Some people just seem to be more sensitive to metallic tastes in beer than others. Most of the beers you've said you like are ales and hoppy to very hoppy. The hops likely mask any of the metallic flavors that you detect in lagers. But really, there's no reason you have to like German beers with so many other styles available.
posted by tommasz at 11:44 AM on May 16, 2013

I would lean towards some sort of sensitivity to metallic tastes. I occasionally notice this in beer from cans, but I think it would be unusual in something as popular as Spaaten on draught.

Interestingly enough, I don't like hoppy beer because I think it tastes off, but other than rauchbier, I've liked every German style I've tried.
posted by feloniousmonk at 11:50 AM on May 16, 2013

Response by poster: "Some people just seem to be more sensitive to metallic tastes in beer than others."

I bet this is it, as it occurs to me now that I might be especially sensitive to iron. Once I took a daily multivitamin for a few weeks and kept getting crazy itchy rashes. It took a while for me to figure out that it was apparently iron in the vitamin (which most multi's don't have) that was causing the rashes. I also occasionally get the same kind of rash even though I've long since stopped talking those vitamins - my guess is that it's because I've had a relatively high amount of iron in my diet in recent days.
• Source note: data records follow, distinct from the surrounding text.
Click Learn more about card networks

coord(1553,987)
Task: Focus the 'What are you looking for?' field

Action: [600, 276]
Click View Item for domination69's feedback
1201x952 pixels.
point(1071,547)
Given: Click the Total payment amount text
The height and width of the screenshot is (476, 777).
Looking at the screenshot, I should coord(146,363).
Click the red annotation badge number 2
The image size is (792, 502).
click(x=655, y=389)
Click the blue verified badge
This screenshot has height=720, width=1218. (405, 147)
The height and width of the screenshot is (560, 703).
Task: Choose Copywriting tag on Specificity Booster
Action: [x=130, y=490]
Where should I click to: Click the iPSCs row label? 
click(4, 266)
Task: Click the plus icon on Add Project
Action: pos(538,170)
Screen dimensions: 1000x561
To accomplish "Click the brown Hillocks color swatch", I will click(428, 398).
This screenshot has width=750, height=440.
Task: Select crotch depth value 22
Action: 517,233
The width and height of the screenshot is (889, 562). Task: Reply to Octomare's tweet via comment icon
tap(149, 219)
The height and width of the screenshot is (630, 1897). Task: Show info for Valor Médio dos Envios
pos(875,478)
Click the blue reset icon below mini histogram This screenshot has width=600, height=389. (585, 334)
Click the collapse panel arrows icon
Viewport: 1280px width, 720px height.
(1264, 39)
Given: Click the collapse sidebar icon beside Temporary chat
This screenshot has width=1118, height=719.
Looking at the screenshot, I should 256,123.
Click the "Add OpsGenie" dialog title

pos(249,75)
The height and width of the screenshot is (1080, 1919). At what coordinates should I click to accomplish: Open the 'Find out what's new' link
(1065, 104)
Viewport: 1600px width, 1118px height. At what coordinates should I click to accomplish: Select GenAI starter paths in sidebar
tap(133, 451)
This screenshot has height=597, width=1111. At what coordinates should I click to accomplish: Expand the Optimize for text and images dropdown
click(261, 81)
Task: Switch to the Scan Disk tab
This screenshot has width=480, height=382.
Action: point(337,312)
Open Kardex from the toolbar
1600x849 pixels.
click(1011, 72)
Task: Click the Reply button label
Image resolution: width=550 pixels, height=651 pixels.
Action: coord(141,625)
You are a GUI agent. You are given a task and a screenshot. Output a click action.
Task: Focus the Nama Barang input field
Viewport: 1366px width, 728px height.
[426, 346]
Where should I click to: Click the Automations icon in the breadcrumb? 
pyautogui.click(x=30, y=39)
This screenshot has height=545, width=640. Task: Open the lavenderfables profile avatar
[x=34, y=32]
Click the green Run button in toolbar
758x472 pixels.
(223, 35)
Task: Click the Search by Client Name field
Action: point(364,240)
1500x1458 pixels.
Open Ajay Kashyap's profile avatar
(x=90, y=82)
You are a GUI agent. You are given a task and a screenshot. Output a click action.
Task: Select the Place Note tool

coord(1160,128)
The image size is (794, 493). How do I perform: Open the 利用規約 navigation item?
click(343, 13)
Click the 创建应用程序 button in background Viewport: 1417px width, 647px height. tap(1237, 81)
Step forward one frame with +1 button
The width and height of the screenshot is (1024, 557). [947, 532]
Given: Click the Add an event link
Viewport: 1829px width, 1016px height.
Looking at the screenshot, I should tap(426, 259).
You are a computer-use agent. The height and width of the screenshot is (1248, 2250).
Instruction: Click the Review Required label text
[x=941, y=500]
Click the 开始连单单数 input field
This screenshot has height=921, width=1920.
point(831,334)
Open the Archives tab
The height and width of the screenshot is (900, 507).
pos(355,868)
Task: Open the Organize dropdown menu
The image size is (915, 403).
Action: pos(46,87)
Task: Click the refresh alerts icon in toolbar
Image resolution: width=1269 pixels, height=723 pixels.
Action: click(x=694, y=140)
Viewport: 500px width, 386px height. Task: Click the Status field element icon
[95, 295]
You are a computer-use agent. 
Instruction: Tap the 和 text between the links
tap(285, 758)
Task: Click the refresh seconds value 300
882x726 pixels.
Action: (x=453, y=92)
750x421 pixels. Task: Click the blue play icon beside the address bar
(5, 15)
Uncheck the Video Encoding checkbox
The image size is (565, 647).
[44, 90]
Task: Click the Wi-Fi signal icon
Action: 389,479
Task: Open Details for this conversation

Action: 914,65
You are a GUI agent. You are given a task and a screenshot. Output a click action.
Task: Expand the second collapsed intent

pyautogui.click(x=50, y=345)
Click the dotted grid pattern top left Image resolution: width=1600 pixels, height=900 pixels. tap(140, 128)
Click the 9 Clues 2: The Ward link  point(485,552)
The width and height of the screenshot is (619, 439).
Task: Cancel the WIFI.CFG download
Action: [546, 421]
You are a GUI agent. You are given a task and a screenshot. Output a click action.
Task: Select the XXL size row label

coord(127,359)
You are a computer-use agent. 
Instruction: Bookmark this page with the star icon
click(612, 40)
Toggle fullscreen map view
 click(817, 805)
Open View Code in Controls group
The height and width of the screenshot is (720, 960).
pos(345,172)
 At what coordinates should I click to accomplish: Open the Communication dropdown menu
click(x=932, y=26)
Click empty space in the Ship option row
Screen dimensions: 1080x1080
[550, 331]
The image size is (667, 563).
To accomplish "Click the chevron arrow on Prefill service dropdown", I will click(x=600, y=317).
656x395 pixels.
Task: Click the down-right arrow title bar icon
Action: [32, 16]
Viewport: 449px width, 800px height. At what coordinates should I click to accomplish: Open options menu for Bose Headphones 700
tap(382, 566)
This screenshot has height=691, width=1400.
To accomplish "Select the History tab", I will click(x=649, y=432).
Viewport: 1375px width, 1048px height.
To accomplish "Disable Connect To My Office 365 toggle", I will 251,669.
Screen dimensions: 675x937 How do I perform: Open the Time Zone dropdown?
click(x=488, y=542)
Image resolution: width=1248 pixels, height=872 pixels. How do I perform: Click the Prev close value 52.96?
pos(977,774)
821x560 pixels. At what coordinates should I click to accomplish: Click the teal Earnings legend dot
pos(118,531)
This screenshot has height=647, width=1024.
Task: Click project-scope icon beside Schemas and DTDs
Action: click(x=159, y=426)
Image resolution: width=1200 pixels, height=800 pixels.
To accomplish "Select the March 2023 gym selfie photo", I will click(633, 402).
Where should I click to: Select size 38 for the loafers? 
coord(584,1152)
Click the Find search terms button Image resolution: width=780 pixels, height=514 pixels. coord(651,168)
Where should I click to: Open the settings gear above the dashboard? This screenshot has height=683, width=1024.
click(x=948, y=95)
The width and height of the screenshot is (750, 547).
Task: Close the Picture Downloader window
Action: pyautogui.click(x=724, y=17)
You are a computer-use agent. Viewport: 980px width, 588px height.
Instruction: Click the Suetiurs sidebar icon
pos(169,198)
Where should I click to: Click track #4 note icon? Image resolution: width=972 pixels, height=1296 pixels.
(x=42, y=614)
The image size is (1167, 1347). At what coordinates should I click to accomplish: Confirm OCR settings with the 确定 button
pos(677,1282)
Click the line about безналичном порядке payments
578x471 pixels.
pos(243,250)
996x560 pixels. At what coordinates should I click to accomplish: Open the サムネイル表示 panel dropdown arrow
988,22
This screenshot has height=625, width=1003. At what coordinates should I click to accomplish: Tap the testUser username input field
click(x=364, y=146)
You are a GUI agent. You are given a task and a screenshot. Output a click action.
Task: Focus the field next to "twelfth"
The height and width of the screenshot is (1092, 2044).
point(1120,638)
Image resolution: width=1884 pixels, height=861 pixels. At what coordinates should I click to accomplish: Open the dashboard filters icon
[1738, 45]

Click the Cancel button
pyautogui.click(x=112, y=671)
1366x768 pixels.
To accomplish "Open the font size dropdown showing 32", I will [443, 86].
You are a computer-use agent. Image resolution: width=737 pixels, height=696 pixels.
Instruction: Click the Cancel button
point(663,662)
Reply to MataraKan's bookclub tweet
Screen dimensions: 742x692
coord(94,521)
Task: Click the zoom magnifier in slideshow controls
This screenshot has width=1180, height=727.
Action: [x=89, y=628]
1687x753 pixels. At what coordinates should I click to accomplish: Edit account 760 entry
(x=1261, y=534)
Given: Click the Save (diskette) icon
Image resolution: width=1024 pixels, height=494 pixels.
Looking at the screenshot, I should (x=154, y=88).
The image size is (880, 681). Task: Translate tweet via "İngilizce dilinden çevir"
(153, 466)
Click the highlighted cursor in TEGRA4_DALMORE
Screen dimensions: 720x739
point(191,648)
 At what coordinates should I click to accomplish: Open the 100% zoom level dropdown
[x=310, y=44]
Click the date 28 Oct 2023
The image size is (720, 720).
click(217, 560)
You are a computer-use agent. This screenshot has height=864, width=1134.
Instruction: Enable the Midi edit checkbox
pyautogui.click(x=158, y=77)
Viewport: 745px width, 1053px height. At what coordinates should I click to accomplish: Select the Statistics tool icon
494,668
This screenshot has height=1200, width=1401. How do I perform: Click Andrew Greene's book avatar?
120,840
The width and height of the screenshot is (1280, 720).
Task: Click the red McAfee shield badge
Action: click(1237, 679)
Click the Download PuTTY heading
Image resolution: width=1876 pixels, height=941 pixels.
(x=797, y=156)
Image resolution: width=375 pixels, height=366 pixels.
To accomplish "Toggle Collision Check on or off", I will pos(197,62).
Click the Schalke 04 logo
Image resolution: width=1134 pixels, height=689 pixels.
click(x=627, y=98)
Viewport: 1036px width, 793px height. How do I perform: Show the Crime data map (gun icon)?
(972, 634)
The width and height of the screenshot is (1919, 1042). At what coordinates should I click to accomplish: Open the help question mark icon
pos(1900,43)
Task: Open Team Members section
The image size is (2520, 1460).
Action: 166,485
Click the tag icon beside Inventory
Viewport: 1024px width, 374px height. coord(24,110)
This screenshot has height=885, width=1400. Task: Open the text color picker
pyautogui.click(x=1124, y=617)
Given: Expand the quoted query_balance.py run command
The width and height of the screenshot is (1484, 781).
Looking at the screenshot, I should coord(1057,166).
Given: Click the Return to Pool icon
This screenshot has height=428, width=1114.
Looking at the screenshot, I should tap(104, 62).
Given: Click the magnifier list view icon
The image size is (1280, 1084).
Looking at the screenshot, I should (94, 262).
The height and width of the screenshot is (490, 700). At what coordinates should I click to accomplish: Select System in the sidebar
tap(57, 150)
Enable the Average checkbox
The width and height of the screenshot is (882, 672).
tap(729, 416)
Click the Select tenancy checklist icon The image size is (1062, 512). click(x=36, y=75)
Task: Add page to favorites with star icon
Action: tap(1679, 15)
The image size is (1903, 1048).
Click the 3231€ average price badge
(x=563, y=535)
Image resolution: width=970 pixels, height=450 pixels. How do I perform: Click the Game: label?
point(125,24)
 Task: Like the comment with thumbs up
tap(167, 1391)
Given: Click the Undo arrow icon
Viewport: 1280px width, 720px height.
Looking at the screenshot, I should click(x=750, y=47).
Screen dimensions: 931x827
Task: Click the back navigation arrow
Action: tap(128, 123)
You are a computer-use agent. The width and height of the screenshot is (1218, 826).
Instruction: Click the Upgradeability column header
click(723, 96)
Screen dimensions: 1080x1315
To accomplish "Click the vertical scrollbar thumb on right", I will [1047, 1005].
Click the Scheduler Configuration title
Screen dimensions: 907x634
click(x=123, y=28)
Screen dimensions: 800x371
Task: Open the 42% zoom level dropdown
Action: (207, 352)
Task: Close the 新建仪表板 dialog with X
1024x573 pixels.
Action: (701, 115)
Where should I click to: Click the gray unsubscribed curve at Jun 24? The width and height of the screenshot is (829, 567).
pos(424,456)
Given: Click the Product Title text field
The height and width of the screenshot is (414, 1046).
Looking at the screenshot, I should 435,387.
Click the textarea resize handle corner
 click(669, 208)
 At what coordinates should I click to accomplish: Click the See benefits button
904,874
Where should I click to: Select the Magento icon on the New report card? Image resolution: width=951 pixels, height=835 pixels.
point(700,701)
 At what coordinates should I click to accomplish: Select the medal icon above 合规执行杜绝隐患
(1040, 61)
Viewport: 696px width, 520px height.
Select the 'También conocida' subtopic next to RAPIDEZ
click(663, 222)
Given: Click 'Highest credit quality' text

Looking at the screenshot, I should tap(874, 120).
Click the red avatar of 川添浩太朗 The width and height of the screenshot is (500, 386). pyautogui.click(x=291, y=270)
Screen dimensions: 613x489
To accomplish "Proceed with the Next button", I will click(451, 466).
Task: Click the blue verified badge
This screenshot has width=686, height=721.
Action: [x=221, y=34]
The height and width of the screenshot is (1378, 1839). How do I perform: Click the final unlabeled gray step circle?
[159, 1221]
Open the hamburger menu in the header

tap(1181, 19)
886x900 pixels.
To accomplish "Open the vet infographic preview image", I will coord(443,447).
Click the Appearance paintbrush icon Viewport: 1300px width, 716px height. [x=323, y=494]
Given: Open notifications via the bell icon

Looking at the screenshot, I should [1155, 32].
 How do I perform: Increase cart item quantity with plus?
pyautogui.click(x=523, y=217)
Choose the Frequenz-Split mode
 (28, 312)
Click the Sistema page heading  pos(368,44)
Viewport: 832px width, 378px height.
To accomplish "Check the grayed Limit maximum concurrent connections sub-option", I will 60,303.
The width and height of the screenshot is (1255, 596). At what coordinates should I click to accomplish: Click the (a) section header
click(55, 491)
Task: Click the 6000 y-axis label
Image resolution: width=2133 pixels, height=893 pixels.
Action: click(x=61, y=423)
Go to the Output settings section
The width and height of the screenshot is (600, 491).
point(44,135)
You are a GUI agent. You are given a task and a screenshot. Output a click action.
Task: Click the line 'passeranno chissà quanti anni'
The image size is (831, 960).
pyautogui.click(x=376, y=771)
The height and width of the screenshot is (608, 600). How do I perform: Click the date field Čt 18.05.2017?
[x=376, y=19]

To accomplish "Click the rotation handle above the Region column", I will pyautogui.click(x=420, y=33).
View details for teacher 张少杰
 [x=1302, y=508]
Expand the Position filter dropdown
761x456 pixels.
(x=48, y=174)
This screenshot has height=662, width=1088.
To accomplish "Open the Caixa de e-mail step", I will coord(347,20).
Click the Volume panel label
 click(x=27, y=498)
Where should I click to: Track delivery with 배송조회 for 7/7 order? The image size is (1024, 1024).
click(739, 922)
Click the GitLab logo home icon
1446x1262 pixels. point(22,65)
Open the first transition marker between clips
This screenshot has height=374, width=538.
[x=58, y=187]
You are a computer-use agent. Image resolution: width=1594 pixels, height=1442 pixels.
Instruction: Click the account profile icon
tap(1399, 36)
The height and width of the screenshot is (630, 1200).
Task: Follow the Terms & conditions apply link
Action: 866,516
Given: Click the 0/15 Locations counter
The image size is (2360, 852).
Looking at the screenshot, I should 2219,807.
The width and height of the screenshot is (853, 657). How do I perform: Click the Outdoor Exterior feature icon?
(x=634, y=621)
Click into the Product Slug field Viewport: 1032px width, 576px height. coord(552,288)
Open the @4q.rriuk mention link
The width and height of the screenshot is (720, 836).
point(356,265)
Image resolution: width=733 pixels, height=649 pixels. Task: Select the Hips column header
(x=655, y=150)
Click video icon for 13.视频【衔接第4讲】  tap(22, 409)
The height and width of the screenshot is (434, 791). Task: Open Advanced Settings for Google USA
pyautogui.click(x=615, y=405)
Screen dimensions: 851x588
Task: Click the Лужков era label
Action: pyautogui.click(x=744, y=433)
And I'm not expert on this, but it just seems intuitively right that a bodily sensistivity to iron would also cause a palate sensitivity to it. So even trace amounts of it (say, in beer made from water with a slightly higher than normal iron content) would taste strong to me. I guess??
posted by Mechitar at 12:04 PM on May 16, 2013

I have the same experiences with German beers. The one that I have not noticed it with is Hacker-Pschorr, and it's become one of my favorite beers as a result.
posted by SpecialK at 2:46 PM on May 16, 2013

Could be the water. I taste the same thing in German beers, and I've never had a French water or wine that didn't taste like sulfur to me. Evian, for example, tastes like stale river water to me.

Maybe a test would be to find a German spring water, if such a thing exists, and see if it tastes funny to you.
posted by gjc at 4:34 PM on May 16, 2013

Maybe a test would be to find a German spring water, if such a thing exists, and see if it tastes funny to you.

There's Gerolsteiner, but I don't know if you can find it non-carbonated.
posted by hoyland at 7:23 PM on May 16, 2013

We all experience and process differing sensations uniquely. Just drink the beers that taste good to you.